03.11.2021 - 7 Ausstattung der Bürgerämter mit technischen Aus...
Grunddaten
- TOP:
- Ö 7
- Datum:
- Mi., 03.11.2021
- Status:
- gemischt (Niederschrift genehmigt)
- Uhrzeit:
- 16:00
- Anlass:
- normale Sitzung
Wortprotokoll
Zusammenfassung des Diskussionsergebnisses:
Herr Wirth berichtet, dass das Thema aus dem Ausschuss für Soziales, Integration und Demographie an den Beirat für Menschen mit Behinderungen herangetragen worden sei. In der letzten Sitzung habe sich der Beirat ausgiebig damit beschäftigt. Frau Hölterhoff habe in der Sitzung die Funktionsweise einer technischen Anlage für hörgeschädigte Menschen erläutert.
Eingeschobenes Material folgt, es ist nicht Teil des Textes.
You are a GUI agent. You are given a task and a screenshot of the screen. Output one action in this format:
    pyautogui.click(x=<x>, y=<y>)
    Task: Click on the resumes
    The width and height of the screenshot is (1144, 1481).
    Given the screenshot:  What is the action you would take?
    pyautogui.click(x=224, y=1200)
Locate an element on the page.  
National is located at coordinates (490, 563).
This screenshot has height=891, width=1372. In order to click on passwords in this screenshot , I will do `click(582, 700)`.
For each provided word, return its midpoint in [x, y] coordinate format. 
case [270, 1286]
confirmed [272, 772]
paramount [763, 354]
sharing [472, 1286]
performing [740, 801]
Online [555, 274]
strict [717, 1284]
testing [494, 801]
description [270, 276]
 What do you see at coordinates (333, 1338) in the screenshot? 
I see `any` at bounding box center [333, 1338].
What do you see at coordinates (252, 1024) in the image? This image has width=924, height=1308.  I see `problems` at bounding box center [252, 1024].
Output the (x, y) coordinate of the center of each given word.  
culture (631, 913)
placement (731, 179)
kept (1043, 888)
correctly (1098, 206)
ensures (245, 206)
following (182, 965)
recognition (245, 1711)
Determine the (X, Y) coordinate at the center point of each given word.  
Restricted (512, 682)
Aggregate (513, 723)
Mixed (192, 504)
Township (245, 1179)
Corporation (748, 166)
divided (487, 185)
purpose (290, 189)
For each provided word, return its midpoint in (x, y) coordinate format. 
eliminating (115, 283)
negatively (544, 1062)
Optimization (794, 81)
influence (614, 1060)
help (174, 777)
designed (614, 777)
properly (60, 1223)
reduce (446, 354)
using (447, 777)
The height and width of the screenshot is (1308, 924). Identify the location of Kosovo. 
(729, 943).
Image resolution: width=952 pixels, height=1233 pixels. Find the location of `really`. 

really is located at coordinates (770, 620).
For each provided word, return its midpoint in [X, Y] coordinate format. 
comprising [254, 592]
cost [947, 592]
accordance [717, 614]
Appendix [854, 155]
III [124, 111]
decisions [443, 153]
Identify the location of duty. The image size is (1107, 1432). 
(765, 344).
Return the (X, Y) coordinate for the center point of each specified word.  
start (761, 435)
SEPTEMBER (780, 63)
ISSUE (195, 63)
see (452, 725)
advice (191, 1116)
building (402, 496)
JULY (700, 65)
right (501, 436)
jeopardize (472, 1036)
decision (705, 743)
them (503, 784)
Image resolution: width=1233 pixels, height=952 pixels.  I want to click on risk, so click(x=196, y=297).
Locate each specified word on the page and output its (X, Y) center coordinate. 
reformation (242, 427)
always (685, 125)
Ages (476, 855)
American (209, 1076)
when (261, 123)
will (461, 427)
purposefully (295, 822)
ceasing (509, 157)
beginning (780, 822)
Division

Die Anlage bestehe aus einem Gerät mit einer eingebauten Ringschleife und Mikrofon. Die Ringschleife habe eine Reichweite von ca. einem Meter. Installationsarbeiten seien hierfür nicht notwendig, da keine Ringschleife verlegt werden müsse. Zur Anlage gebe es einen Telefonhörer, der von Menschen genutzt werden könne, die schlecht hören, jedoch kein Hörgerät tragen. Für Menschen mit Hörgerät und T-Spule werde das gesprochene Wort von der Anlage direkt auf das Hörgerät übertragen. Sinnvoll sei die Anschaffung einer solchen Anlage für Bürgerbüros und auch im Straßenverkehrsamt. Des Weiteren solle überall dort, wo Menschen aufgerufen werden, neben der akustischen Ansage auch eine optische Information erfolgen.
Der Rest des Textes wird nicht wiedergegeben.